Hi, all. Is there any tip for using Kotlin Spark ...
# datascience
i
Hi, all. Is there any tip for using Kotlin Spark on Jupyter? Here at work we successfully developed data pipelines using Spark on Kotlin. It has been a great experience, so far. However, we weren’t been able to use it on Jupyter due to some serialization problems.
a
Could you please dump the stack trace here. It should work fine.
r
@ita Yep, we’ve fixed serialization issues with spark in Jupyter a while ago, but probably its support is outdated now. If you could share the simple notebook with us it would help us a lot! (cc @Ilya Muradyan)
i
I’ll provide a sample notebook.
i
Make sure you are using
%dumpClassesForSpark
magic. If it still doesn't work, please share stacktrace
👀 1
i
I ended using
%use spark
which call
%dumpClassesForSpark
behind the scene and it worked smoothly. However, if I try to create a Spark Dataframe from an AWS S3 file I get
java.lang.ClassNotFoundException: Class org.apache.hadoop.fs.s3a.S3AFileSystem not found
when running from Kotlin. Using PySpark on the same container I can create it from the S3 file. I noticed that it uses the
$HOME/.m2
directory to find the spark libraries. How can I use previous Spark configuration libraries from my
$SPARK_HOME
?
i
@ita I'm not a Spark expert, but this problem seems to be common: https://stackoverflow.com/questions/58415928/spark-s3-error-java-lang-classnotfoundexception-class-org-apache-hadoop-f The first thing I can suggest you to do is to check if the spark version on your AWS cluster matches the version of Spark from descriptor: https://github.com/Kotlin/kotlin-jupyter-libraries/blob/master/spark.json. Default one is
2.4.4
, as you see. To use another version of Spark, specify it in %use magic, i.e:
Copy code
%use spark(spark=2.4.8, scala=...)
It may turn out that you don't need all the libraries in this descriptor's dependencies block, or need some other libraries.

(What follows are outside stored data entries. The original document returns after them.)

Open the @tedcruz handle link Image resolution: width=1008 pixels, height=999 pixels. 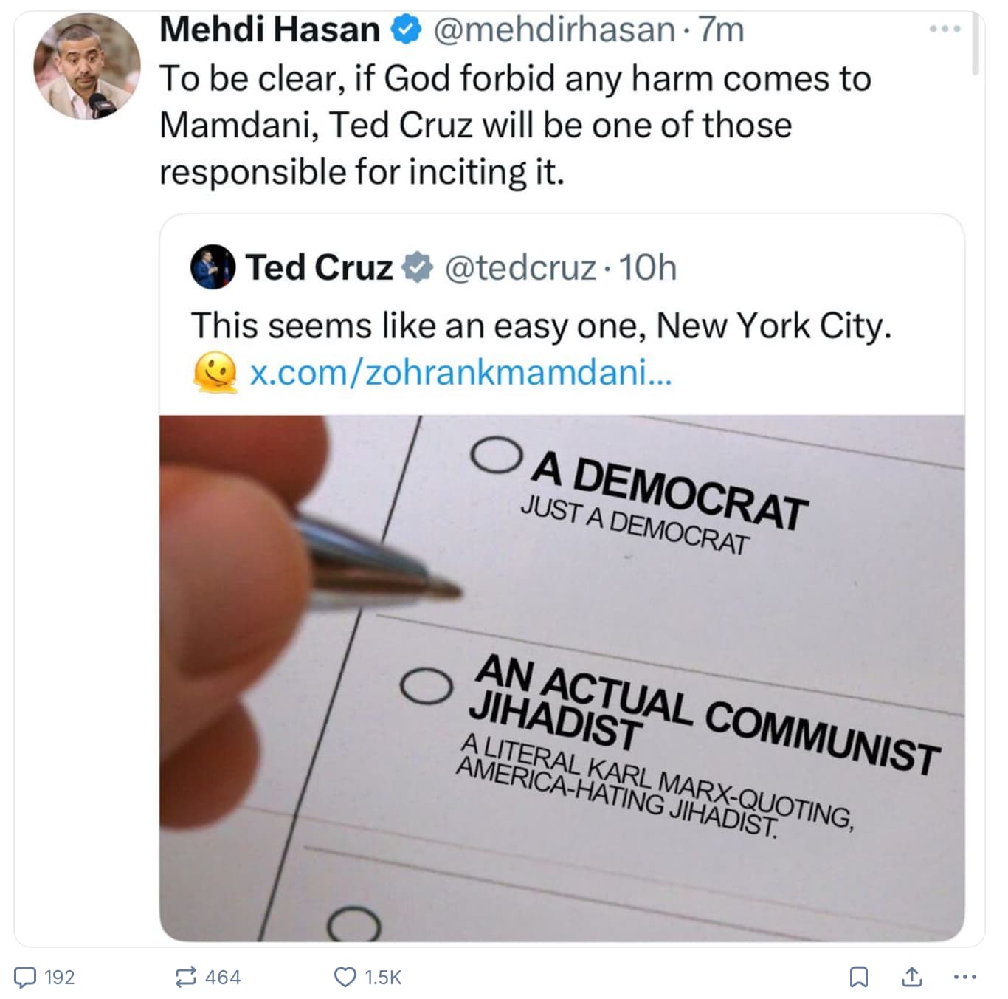tap(520, 267)
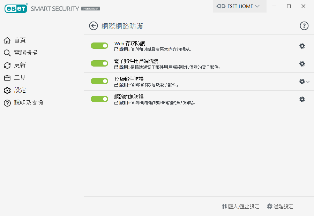Click the back arrow next to 網際網路防護
Viewport: 314px width, 216px height.
click(93, 26)
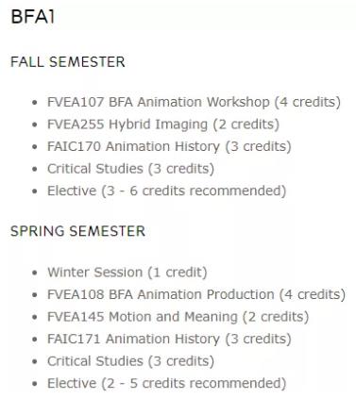
Task: Click FVEA145 Motion and Meaning item
Action: [178, 317]
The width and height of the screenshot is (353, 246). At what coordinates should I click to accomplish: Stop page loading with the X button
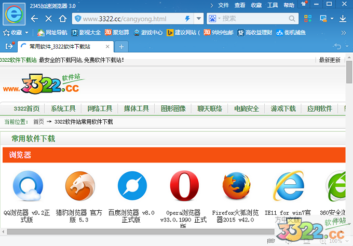tap(48, 19)
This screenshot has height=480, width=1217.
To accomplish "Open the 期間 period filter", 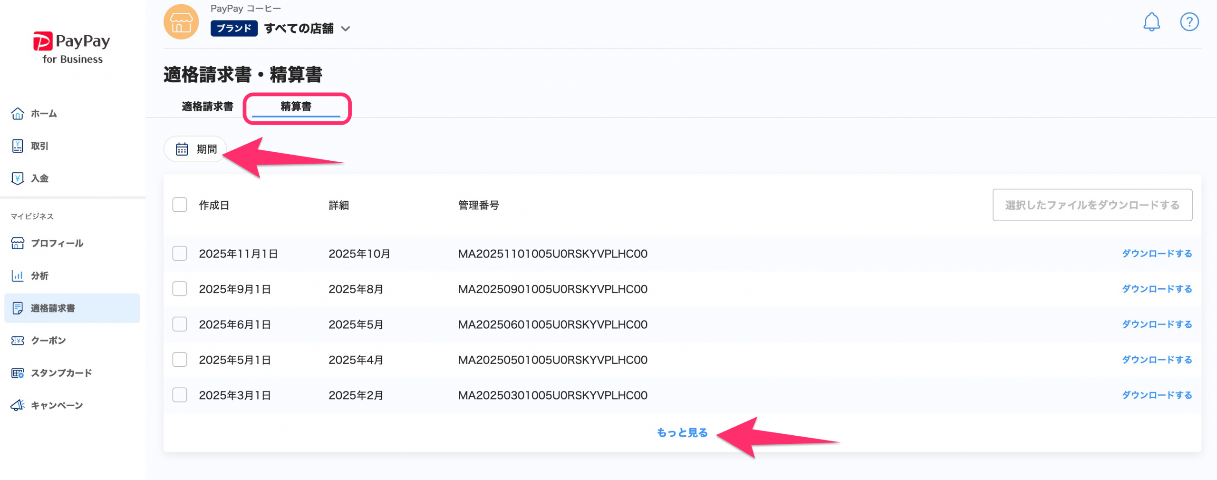I will 196,149.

It may also turn out that you need other imports or initialization code. In this case, you can try to avoid using
%use spark
at all. First, execute
%dumpClassesForSpark
magic. Then, specify desired dependencies, i.e:
Copy code
@file:DependsOn("org.apache.spark:spark-mllib_2.11:2.4.8")
If you want to use locally installed libraries, specify path to JAR instead of GAV coordinates
Copy code
@file:DependsOn("/path/to/library.jar")
Alternatively, if
$SPARK_HOME
is a local maven repository (not just a directory with JARs), you can add it as a repository:
Copy code
@file:Repository("/spark/home/path")
and then add dependencies via GAV coordinated as it was mentioned above. Then, you should specify desired imports, i.e.
Copy code
import org.apache.spark.sql.*
And, finally, write the code that initializes the Spark session, i.e.
Copy code
val spark = SparkSession
    .builder()
    .appName("Spark example")
    .master("local")
    .getOrCreate();
val sc = spark.sparkContext()
a
And we can ask @Pasha Finkelshteyn
👌 1
a
@altavir but for me Kotlin Spark is just a library, I don't know anything about jupyter's magic 😞 Of course this mentioned Exception means that there is no such a class on classpath, but the question "why" remains open. Should it be part of Spark or Jupyter? I'm not sure 😞